Task to complete:
The response must consist of the records below, copied exactly.

Saved data entries:
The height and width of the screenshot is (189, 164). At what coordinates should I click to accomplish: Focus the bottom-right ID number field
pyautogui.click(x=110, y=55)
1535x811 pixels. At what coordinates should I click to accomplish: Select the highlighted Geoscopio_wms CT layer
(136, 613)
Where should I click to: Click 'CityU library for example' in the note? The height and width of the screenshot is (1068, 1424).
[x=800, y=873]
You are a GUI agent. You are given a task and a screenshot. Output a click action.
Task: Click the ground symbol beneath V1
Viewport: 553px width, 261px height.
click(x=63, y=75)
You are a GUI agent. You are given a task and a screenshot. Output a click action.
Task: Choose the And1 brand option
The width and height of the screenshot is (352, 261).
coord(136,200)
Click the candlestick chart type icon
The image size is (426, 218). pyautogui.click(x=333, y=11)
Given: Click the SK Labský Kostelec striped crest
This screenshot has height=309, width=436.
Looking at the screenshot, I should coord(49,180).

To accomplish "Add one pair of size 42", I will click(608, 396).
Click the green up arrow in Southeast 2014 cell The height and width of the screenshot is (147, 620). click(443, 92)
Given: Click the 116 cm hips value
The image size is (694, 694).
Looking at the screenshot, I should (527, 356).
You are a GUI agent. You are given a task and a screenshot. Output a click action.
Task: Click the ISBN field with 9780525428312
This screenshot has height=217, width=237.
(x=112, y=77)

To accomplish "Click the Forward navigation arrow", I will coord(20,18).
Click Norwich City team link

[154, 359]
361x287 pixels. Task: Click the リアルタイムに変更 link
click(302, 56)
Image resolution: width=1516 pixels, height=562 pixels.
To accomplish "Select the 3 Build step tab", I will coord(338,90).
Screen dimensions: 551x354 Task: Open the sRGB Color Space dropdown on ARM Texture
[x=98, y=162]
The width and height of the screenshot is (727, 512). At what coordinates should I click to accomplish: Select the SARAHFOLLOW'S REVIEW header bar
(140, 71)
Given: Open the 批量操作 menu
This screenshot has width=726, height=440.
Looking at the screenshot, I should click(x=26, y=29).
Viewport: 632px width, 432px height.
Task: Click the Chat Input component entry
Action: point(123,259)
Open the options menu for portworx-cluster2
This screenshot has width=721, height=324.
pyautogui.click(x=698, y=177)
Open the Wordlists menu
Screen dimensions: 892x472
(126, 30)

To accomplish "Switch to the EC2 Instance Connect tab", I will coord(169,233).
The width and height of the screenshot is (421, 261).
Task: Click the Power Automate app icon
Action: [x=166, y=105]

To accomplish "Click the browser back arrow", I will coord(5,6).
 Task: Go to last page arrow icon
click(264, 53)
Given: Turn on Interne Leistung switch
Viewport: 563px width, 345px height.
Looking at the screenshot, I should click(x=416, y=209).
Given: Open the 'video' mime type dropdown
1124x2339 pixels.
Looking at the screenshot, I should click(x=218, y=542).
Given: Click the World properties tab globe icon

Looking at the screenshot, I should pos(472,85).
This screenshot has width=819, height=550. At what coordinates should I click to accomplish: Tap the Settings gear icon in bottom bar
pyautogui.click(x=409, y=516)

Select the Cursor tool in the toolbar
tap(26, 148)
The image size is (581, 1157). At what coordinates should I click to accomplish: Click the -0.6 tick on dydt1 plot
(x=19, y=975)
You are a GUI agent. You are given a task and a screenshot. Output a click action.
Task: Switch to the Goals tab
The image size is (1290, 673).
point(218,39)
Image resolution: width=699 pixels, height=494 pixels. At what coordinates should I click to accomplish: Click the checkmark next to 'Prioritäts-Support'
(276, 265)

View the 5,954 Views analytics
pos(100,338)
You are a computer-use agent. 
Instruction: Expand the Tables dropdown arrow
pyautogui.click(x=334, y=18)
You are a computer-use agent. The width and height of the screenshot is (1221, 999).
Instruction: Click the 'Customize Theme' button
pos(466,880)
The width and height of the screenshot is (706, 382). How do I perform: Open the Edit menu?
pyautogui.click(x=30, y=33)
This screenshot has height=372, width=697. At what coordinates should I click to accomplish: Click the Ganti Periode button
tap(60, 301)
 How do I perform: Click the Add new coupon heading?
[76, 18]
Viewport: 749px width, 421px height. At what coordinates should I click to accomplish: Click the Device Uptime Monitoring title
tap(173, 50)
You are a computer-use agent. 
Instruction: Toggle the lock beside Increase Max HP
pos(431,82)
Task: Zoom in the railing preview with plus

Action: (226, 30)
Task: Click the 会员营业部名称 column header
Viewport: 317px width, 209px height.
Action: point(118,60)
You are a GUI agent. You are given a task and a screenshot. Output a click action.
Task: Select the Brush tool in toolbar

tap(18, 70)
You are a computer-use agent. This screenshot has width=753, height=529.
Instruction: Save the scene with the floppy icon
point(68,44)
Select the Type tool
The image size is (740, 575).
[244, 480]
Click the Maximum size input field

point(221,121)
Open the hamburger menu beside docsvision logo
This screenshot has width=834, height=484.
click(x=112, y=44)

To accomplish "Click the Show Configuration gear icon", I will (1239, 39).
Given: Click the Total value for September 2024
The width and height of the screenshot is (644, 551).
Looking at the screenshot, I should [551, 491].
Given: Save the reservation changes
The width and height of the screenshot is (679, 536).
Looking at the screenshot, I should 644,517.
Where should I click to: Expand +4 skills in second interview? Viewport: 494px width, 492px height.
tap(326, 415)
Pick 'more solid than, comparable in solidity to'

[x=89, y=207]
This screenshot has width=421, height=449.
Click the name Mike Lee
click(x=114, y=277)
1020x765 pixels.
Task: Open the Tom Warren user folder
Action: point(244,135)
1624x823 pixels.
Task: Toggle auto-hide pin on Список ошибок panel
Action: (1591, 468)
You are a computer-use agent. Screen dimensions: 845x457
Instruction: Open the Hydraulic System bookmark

Answer section:
The height and width of the screenshot is (189, 164). At what coordinates should I click to accomplish: Focus the bottom-right ID number field
pyautogui.click(x=110, y=55)
1535x811 pixels. At what coordinates should I click to accomplish: Select the highlighted Geoscopio_wms CT layer
(136, 613)
Where should I click to: Click 'CityU library for example' in the note? The height and width of the screenshot is (1068, 1424).
[x=800, y=873]
You are a GUI agent. You are given a task and a screenshot. Output a click action.
Task: Click the ground symbol beneath V1
Viewport: 553px width, 261px height.
click(x=63, y=75)
You are a GUI agent. You are given a task and a screenshot. Output a click action.
Task: Choose the And1 brand option
The width and height of the screenshot is (352, 261).
coord(136,200)
Click the candlestick chart type icon
The image size is (426, 218). pyautogui.click(x=333, y=11)
Given: Click the SK Labský Kostelec striped crest
This screenshot has height=309, width=436.
Looking at the screenshot, I should coord(49,180).

To accomplish "Add one pair of size 42", I will click(608, 396).
Click the green up arrow in Southeast 2014 cell The height and width of the screenshot is (147, 620). click(443, 92)
Given: Click the 116 cm hips value
The image size is (694, 694).
Looking at the screenshot, I should (527, 356).
You are a GUI agent. You are given a task and a screenshot. Output a click action.
Task: Click the ISBN field with 9780525428312
This screenshot has height=217, width=237.
(x=112, y=77)

To accomplish "Click the Forward navigation arrow", I will coord(20,18).
Click Norwich City team link

[154, 359]
361x287 pixels. Task: Click the リアルタイムに変更 link
click(302, 56)
Image resolution: width=1516 pixels, height=562 pixels.
To accomplish "Select the 3 Build step tab", I will coord(338,90).
Screen dimensions: 551x354 Task: Open the sRGB Color Space dropdown on ARM Texture
[x=98, y=162]
The width and height of the screenshot is (727, 512). At what coordinates should I click to accomplish: Select the SARAHFOLLOW'S REVIEW header bar
(140, 71)
Given: Open the 批量操作 menu
This screenshot has width=726, height=440.
Looking at the screenshot, I should click(x=26, y=29).
Viewport: 632px width, 432px height.
Task: Click the Chat Input component entry
Action: point(123,259)
Open the options menu for portworx-cluster2
This screenshot has width=721, height=324.
pyautogui.click(x=698, y=177)
Open the Wordlists menu
Screen dimensions: 892x472
(126, 30)

To accomplish "Switch to the EC2 Instance Connect tab", I will coord(169,233).
The width and height of the screenshot is (421, 261).
Task: Click the Power Automate app icon
Action: [x=166, y=105]

To accomplish "Click the browser back arrow", I will coord(5,6).
 Task: Go to last page arrow icon
click(264, 53)
Given: Turn on Interne Leistung switch
Viewport: 563px width, 345px height.
Looking at the screenshot, I should click(x=416, y=209).
Given: Open the 'video' mime type dropdown
1124x2339 pixels.
Looking at the screenshot, I should click(x=218, y=542).
Given: Click the World properties tab globe icon

Looking at the screenshot, I should pos(472,85).
This screenshot has width=819, height=550. At what coordinates should I click to accomplish: Tap the Settings gear icon in bottom bar
pyautogui.click(x=409, y=516)

Select the Cursor tool in the toolbar
tap(26, 148)
The image size is (581, 1157). At what coordinates should I click to accomplish: Click the -0.6 tick on dydt1 plot
(x=19, y=975)
You are a GUI agent. You are given a task and a screenshot. Output a click action.
Task: Switch to the Goals tab
The image size is (1290, 673).
point(218,39)
Image resolution: width=699 pixels, height=494 pixels. At what coordinates should I click to accomplish: Click the checkmark next to 'Prioritäts-Support'
(276, 265)

View the 5,954 Views analytics
pos(100,338)
You are a computer-use agent. 
Instruction: Expand the Tables dropdown arrow
pyautogui.click(x=334, y=18)
You are a computer-use agent. The width and height of the screenshot is (1221, 999).
Instruction: Click the 'Customize Theme' button
pos(466,880)
The width and height of the screenshot is (706, 382). How do I perform: Open the Edit menu?
pyautogui.click(x=30, y=33)
This screenshot has height=372, width=697. At what coordinates should I click to accomplish: Click the Ganti Periode button
tap(60, 301)
 How do I perform: Click the Add new coupon heading?
[76, 18]
Viewport: 749px width, 421px height. At what coordinates should I click to accomplish: Click the Device Uptime Monitoring title
tap(173, 50)
You are a computer-use agent. 
Instruction: Toggle the lock beside Increase Max HP
pos(431,82)
Task: Zoom in the railing preview with plus

Action: (226, 30)
Task: Click the 会员营业部名称 column header
Viewport: 317px width, 209px height.
Action: point(118,60)
You are a GUI agent. You are given a task and a screenshot. Output a click action.
Task: Select the Brush tool in toolbar

tap(18, 70)
You are a computer-use agent. This screenshot has width=753, height=529.
Instruction: Save the scene with the floppy icon
point(68,44)
Select the Type tool
The image size is (740, 575).
[244, 480]
Click the Maximum size input field

point(221,121)
Open the hamburger menu beside docsvision logo
This screenshot has width=834, height=484.
click(x=112, y=44)

To accomplish "Click the Show Configuration gear icon", I will (1239, 39).
Given: Click the Total value for September 2024
The width and height of the screenshot is (644, 551).
Looking at the screenshot, I should [551, 491].
Given: Save the reservation changes
The width and height of the screenshot is (679, 536).
Looking at the screenshot, I should 644,517.
Where should I click to: Expand +4 skills in second interview? Viewport: 494px width, 492px height.
tap(326, 415)
Pick 'more solid than, comparable in solidity to'

[x=89, y=207]
This screenshot has width=421, height=449.
Click the name Mike Lee
click(x=114, y=277)
1020x765 pixels.
Task: Open the Tom Warren user folder
Action: point(244,135)
1624x823 pixels.
Task: Toggle auto-hide pin on Список ошибок panel
Action: (1591, 468)
You are a computer-use agent. Screen dimensions: 845x457
Instruction: Open the Hydraulic System bookmark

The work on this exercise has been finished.